• _Exercise_:
Copy out exactly the lines below that run from the one holding "Telegram (2145, 904)" to the one holding "[Portada] (1286, 33)", keeping both of those lines and no others.

• _Data to examine_:
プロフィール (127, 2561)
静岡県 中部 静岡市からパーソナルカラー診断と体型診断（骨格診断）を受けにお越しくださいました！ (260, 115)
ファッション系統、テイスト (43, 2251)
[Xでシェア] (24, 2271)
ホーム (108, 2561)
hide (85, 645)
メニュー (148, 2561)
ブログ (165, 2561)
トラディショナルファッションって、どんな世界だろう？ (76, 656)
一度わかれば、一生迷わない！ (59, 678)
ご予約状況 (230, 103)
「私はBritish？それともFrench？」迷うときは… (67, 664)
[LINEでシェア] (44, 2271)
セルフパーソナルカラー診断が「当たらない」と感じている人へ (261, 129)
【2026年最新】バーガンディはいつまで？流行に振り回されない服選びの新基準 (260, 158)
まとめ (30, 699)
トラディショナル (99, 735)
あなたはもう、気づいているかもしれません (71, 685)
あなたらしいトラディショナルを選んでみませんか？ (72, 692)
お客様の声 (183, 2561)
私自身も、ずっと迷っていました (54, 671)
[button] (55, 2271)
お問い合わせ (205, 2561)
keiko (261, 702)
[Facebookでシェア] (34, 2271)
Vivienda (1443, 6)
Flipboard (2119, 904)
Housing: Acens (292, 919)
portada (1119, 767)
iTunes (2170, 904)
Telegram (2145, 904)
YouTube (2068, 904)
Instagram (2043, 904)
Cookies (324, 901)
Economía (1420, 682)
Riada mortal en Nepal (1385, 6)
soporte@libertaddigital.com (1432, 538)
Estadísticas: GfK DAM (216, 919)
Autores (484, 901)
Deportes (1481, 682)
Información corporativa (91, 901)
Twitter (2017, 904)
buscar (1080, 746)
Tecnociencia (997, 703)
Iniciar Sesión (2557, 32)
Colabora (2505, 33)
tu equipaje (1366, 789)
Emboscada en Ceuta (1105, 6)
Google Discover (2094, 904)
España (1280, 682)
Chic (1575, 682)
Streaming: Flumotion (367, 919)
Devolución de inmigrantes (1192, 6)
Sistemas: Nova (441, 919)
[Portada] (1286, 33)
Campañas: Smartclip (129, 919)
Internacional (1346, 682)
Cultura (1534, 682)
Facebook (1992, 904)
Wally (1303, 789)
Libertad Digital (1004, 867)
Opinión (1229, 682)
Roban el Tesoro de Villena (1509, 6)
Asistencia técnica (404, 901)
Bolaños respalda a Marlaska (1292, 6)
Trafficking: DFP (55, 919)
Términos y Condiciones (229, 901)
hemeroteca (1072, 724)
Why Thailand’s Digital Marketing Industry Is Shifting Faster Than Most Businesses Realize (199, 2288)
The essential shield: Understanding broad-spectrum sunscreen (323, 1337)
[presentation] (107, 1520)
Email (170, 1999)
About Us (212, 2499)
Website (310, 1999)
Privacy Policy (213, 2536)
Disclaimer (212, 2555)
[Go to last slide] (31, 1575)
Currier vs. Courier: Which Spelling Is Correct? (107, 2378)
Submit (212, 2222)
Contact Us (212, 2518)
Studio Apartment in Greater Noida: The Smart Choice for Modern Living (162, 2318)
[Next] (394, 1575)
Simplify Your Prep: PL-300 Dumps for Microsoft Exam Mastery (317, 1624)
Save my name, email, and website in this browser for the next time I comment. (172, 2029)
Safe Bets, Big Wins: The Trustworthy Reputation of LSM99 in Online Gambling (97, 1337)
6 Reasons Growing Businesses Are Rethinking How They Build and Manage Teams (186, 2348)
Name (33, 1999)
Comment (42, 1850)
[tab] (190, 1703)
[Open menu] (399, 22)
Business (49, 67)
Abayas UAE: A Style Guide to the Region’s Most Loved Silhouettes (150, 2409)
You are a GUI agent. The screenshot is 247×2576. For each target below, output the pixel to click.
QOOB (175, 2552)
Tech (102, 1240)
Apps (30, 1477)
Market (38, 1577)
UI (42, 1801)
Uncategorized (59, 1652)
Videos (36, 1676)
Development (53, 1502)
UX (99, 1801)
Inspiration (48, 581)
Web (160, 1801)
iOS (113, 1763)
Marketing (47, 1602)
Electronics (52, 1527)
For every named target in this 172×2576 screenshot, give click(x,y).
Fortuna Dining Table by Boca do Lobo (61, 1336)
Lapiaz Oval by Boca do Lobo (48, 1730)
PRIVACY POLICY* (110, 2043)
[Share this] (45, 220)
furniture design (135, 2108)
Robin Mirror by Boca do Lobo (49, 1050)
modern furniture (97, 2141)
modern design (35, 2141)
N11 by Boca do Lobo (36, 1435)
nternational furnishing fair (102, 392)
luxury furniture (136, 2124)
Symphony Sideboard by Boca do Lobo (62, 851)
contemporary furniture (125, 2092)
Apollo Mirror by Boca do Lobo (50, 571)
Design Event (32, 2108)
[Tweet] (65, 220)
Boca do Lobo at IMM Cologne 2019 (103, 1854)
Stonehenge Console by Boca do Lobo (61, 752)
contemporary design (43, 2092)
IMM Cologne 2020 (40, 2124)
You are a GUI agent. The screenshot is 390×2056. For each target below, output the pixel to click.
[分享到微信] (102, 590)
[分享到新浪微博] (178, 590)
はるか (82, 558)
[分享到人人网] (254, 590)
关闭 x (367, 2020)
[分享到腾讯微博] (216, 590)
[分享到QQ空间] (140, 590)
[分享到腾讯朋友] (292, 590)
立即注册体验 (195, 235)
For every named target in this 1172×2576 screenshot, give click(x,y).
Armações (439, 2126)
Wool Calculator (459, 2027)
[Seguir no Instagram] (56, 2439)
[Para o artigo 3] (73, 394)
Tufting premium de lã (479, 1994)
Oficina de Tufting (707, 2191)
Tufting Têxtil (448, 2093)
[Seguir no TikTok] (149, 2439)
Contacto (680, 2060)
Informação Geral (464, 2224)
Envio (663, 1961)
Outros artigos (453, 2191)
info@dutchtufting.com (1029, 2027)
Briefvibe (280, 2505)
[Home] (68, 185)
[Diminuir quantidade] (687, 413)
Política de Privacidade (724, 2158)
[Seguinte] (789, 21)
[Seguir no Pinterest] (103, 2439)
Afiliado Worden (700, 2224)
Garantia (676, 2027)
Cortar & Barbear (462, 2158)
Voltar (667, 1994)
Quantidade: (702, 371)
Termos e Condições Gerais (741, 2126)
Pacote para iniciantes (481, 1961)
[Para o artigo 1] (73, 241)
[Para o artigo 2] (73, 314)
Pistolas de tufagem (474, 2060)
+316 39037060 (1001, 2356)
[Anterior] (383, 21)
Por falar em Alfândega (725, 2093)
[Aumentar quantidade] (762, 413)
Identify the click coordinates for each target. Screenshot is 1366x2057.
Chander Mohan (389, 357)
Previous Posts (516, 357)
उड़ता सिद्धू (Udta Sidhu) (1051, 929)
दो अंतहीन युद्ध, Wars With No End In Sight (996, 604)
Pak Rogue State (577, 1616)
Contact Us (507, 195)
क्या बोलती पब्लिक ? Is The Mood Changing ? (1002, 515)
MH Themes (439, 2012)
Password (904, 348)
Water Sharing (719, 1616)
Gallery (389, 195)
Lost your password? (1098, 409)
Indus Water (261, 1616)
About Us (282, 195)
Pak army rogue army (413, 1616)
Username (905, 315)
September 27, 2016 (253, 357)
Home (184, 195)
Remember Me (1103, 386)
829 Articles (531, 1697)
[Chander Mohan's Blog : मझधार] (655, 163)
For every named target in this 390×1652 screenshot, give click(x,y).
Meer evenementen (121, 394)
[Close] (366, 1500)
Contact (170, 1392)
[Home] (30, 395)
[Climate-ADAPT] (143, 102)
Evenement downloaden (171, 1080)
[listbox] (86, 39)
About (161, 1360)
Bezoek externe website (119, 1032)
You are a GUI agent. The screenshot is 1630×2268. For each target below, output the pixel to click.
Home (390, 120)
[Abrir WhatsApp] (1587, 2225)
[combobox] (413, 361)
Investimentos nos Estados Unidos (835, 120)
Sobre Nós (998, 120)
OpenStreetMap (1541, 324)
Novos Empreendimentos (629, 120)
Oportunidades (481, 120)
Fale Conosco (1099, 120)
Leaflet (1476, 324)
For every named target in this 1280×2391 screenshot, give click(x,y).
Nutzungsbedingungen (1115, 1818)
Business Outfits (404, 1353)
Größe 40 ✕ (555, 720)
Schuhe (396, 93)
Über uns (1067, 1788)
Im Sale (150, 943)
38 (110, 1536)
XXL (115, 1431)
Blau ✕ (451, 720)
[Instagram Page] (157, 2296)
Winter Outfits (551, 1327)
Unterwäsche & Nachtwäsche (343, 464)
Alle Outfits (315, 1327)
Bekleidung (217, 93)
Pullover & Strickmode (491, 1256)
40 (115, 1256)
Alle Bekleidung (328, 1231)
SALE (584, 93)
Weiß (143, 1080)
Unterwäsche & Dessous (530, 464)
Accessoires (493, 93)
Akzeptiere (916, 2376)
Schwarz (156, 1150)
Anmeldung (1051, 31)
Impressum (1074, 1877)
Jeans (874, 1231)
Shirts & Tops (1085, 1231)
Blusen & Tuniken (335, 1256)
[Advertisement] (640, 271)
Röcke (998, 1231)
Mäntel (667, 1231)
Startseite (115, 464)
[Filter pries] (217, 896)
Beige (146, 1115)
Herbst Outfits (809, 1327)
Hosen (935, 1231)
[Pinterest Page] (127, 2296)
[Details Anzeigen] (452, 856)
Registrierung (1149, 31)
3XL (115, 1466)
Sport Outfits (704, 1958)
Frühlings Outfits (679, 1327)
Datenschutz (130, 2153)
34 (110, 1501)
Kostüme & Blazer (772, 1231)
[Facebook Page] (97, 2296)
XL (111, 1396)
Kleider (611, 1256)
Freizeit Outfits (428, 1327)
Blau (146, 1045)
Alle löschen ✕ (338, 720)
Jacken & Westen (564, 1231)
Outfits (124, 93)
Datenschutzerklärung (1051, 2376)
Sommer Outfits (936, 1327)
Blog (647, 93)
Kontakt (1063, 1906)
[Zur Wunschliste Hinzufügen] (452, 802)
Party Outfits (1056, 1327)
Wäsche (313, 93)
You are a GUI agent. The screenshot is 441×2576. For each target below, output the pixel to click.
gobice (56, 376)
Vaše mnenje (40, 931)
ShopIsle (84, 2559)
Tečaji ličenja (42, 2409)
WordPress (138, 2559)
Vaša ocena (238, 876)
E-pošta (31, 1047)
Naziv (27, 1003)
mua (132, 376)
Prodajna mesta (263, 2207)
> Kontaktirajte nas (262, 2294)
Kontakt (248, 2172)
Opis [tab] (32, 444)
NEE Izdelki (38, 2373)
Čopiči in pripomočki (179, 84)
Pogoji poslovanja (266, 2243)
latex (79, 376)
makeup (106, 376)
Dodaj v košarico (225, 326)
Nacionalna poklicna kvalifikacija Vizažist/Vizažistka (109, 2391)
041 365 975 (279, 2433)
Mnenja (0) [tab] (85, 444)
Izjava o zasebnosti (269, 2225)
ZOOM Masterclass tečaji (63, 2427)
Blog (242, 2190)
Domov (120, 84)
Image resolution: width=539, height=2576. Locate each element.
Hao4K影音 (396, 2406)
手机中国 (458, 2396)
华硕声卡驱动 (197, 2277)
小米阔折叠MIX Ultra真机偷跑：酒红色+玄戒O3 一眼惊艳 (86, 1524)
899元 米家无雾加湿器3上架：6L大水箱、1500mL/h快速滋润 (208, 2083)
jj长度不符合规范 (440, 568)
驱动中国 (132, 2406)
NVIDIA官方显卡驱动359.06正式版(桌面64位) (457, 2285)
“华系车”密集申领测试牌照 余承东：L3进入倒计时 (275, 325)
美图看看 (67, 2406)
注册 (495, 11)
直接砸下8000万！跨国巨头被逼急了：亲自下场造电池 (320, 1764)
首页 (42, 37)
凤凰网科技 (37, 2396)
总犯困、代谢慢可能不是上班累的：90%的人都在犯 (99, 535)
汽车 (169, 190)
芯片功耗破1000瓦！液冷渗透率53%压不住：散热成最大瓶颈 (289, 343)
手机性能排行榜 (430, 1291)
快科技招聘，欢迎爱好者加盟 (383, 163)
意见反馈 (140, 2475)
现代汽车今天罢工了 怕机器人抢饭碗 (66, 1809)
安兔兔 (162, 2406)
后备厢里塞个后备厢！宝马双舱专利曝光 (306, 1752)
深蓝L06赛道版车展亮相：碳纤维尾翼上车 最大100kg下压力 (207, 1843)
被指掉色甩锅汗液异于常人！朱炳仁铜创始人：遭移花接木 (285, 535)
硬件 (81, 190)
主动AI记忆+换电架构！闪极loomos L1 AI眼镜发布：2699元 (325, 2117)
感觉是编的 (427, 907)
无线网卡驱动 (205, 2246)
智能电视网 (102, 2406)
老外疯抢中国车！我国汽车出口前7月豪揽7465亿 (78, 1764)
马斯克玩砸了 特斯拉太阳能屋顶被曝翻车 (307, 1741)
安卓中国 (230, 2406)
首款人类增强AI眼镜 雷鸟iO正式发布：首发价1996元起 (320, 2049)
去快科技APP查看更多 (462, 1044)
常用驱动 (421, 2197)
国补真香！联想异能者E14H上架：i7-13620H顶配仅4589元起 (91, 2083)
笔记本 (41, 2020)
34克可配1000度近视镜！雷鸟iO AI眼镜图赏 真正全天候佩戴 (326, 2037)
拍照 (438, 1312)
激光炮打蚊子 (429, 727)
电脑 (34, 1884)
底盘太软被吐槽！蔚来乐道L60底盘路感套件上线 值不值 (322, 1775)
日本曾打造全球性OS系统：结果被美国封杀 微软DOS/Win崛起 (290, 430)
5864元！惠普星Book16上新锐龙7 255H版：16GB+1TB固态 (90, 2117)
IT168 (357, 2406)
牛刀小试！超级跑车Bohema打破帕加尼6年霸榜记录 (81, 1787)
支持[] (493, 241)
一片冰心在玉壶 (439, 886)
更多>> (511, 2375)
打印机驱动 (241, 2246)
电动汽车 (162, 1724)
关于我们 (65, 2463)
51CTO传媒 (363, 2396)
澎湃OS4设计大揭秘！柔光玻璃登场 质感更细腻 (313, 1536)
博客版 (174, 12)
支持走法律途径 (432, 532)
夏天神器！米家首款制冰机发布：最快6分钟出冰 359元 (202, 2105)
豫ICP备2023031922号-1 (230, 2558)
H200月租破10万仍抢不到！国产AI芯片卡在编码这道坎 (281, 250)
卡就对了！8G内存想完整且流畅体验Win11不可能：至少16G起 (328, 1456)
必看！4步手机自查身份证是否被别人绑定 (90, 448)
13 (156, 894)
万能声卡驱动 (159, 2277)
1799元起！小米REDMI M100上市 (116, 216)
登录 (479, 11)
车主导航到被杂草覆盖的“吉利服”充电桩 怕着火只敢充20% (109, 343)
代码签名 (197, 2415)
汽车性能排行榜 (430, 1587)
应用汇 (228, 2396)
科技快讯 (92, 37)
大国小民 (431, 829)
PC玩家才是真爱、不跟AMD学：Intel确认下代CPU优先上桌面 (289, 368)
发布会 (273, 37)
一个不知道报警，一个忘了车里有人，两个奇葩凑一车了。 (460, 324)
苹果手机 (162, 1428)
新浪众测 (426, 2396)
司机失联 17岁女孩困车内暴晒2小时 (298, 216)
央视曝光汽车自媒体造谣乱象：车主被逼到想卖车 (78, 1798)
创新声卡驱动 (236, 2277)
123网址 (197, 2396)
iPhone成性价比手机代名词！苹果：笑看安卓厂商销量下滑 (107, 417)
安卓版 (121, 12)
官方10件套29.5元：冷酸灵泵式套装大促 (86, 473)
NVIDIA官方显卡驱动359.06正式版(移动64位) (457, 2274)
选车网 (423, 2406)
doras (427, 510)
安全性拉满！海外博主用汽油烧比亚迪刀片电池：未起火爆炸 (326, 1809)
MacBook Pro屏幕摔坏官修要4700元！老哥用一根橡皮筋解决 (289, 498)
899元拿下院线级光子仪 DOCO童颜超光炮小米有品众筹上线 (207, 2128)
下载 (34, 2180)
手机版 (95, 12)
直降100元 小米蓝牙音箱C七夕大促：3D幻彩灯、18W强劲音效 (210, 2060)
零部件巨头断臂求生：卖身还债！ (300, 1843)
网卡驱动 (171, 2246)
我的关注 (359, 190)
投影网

• _Answer to the problem_:
Telegram (2145, 904)
YouTube (2068, 904)
Instagram (2043, 904)
Cookies (324, 901)
Economía (1420, 682)
Riada mortal en Nepal (1385, 6)
soporte@libertaddigital.com (1432, 538)
Estadísticas: GfK DAM (216, 919)
Autores (484, 901)
Deportes (1481, 682)
Información corporativa (91, 901)
Twitter (2017, 904)
buscar (1080, 746)
Tecnociencia (997, 703)
Iniciar Sesión (2557, 32)
Colabora (2505, 33)
tu equipaje (1366, 789)
Emboscada en Ceuta (1105, 6)
Google Discover (2094, 904)
España (1280, 682)
Chic (1575, 682)
Streaming: Flumotion (367, 919)
Devolución de inmigrantes (1192, 6)
Sistemas: Nova (441, 919)
[Portada] (1286, 33)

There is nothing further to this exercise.